Doch die Orte, an denen sie angefangen haben zu kicken, haben außer einem Spielfeld mit zwei Toren nichts gemeinsam. Nico kommt aus Villa del Parque, einem Bezirk im Westen der Hauptstadt. Hier ziehen argentinische Familien hin, wenn sie sich ein Haus kaufen können, kein großes zwar, aber doch eines mit Garten zum Fußballspielen, in dem die ganze Familie ausreichend Platz hat. Bei den Forastieros sind das Vater, Mutter, Großvater und drei Söhne. Nico ist der älteste von ihnen. Er hat dunkelblonde, halblange Haare, ist muskulös gebaut und sehr groß für sein Alter. Auch den Stimmbruch hat er schon hinter sich. Nico ist kein Kind mehr, sondern ein kleiner Erwachsener. Er lacht selten. Seine Position im Tor entspricht seiner Haltung zum Leben: Er sorgt für Ordnung und behält den Überblick. „Als Torwart musst du genau wissen, was du tust. Ein Fehler, und das Spiel geht verloren“, formuliert er nebenher, ohne mit der Wimper zu zucken. So ist es eben das Spiel – Sieg oder Niederlage –, es ist abhängig vom eigenen Können oder Versagen.

Nicos Vater Alejandro sieht das genauso. Auf ihn passt der Begriff Patriarch – mein Haus, mein Auto, meine Familie. All das beherrscht er mit seiner lauten, durchdringenden Stimme. Der ehemalige Sportler, auch er war in seiner Jugend Torwart, arbeitet heute in der Catering-Firma seines Vaters. Noch in der zweiten Liga, doch sein Aufstieg ist nur eine Frage der Zeit. Alejandro ist stolz auf Nico: „In Nico sehe ich mich selbst, als ich jung war. Er spielt in der gleichen Position wie ich einst und sieht genauso aus.“ Ob sein Sohn Profispieler wird? Für Alejandro ist das eine Möglichkeit. Die andere ist, dass er den Sport irgendwann sein lässt und in die dritte Liga des Familienbetriebs eintritt.

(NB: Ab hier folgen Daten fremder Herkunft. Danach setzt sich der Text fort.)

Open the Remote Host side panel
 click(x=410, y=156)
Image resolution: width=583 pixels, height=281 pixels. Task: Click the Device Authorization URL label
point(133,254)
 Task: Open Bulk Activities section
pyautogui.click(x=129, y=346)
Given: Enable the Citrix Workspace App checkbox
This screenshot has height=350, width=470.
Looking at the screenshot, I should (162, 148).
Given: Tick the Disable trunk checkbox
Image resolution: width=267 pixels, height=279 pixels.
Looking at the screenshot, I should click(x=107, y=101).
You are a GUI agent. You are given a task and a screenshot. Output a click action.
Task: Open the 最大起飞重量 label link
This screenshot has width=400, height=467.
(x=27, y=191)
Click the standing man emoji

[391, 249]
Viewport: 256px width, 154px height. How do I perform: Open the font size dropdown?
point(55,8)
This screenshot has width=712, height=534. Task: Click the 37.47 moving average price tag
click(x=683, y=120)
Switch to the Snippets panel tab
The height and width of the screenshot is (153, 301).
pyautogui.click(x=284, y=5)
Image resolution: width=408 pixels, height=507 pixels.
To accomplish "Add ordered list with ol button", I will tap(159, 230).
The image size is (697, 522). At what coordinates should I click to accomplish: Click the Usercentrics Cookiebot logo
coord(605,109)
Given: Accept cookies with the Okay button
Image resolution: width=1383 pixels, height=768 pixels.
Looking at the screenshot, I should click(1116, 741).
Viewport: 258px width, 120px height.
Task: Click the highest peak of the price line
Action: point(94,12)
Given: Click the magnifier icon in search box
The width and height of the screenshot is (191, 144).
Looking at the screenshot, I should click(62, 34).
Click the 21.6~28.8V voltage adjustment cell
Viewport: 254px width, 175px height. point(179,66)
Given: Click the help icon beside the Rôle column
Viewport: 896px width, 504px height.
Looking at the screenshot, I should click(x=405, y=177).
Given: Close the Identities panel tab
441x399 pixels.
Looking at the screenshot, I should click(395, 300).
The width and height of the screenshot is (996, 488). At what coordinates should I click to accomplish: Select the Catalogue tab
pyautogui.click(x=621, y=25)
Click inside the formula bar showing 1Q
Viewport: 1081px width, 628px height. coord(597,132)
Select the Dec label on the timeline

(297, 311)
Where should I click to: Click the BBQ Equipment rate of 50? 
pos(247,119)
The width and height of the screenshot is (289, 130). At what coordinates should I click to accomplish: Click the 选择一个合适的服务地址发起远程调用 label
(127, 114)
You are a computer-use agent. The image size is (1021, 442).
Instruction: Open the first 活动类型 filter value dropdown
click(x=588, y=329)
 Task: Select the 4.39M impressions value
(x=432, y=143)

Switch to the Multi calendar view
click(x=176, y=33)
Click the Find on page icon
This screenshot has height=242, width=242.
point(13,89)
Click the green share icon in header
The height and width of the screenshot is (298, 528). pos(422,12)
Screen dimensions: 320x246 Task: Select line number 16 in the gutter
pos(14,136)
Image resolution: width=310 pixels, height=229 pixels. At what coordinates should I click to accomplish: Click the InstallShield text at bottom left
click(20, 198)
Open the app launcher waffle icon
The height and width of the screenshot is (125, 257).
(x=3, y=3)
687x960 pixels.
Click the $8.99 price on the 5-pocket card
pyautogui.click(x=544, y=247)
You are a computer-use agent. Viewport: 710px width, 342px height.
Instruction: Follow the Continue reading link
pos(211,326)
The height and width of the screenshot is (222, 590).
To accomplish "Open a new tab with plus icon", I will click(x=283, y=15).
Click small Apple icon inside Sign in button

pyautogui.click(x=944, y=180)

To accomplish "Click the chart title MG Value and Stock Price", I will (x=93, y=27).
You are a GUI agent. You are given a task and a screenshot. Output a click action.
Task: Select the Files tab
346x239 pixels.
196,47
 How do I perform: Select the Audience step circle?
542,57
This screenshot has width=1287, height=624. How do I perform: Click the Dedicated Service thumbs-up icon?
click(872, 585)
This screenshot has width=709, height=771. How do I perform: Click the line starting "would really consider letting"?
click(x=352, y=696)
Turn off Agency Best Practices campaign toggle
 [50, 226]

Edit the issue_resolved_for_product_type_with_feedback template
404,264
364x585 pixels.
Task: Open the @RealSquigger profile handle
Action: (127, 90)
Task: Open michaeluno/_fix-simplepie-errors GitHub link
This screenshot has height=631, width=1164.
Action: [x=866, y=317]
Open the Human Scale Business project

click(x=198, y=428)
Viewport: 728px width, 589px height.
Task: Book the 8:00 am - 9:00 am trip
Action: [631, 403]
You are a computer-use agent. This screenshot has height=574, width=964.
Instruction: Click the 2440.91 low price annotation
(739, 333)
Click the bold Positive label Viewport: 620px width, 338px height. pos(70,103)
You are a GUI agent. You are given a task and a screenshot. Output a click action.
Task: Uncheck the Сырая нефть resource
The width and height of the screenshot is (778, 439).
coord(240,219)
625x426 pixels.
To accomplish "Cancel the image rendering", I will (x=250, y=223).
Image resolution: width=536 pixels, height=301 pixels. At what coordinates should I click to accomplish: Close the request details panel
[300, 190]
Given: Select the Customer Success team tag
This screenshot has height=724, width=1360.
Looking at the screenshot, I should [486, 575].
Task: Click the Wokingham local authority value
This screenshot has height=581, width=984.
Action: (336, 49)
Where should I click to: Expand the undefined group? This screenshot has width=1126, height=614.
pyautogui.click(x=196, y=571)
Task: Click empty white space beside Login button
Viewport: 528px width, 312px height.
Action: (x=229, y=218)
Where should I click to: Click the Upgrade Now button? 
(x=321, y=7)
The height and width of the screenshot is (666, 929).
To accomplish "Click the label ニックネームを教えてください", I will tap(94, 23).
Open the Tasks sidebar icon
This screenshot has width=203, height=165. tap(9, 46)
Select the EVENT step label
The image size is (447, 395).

Pablo hat weniger Alternativen. Er muss einfach Fußballer werden. Immerhin hat er vier ältere Brüder, die es vor ihm nicht geschafft haben, eine Profikarriere hinzulegen. Dann gibt es noch vier Schwestern. Die Eltern dazugezählt, ist die Familie so groß wie eine Fußballmannschaft. Mit seinen braunen Haaren und den gebleichten Strähnchen erinnert Pablo an ein junges Reh: schnell und auf der Flucht. Seine Position ist im rechten Mittelfeld, dort muss man wissen, wie man den Gegnern mit dem Ball davoneilt. Pablo ist zwar nicht klein, aber dünn, sehr dünn. So dünn immerhin, dass sich die Trainer von Argentinos Juniors Gedanken machen, ob er zu Hause bei seinen Eltern überhaupt genug zu essen bekommt.

Denn Pablos Familie wohnt nicht wie die von Nico im beschützten Reihenhaus-Umfeld, bezahlt von der Familienfirma. Sie wohnt in einer dreißig Quadratmeter großen Steinbaracke mit Wellblechdach in Villa Madero, einem Armenviertel in der Provinz Buenos Aires. Pablos Hoffnung und die seiner Eltern ist es, dass er mit seinem Gehalt als Profifußballer später einmal die Familie ernährt. „Ich lasse mein Armenviertel nicht im Stich, auch wenn ich mal eine Riesengage bekomme. Denn hier komme ich her“, sagt der Junge mit viel Hoffnung in der Stimme, schließlich hat er beim letzten Pokalfinale das entscheidende Tor geschossen. Pablos Vater hat als Maurer nur Gelegenheitsjobs, seine älteren Brüder arbeiten im Lager eines Supermarkts.

Sobald argentinische Jungen laufen können, fangen sie an, in den Sportvereinen Hallenfußball zu spielen

Pablo muss zunehmen

Seine Mutter Maria del Carmen, liebevoll von allen „La Negra“, „Die Schwarze“, genannt, war neunzehn Jahre alt, als sie der armen ländlichen Provinz Santiago del Estero den Rücken kehrte und das Glück suchte. Heute hat die 42-Jährige kaum noch Zähne, ihre Haut ist dunkel, aber farblos, und aufgrund einer Lebensmittelvergiftung verlor sie ihr Haar. Pablo, bei ihr stets „Pablito“, ist ihr Lieblingskind. Sie begleitet ihn zu jedem Training und zu jedem Heimspiel. Doch vielleicht nicht mehr lange. Bocha hat schon angekündigt, dass Pablo im Herbst ins Internat des Vereins in die Hauptstadt muss, wenn er nicht endlich ein paar Kilo zunimmt.

Doch bis dahin ist noch eine Weltmeisterschaft und drei Monate Zeit. Fußball ist wie das Leben: für viele Überraschungen gut. Ob Pablo zunimmt, Nico seinen Vater austrickst und Maradona die beiden in sein Team holt? Möglich ist es. Möglich ist aber auch, dass Nigeria gewinnt.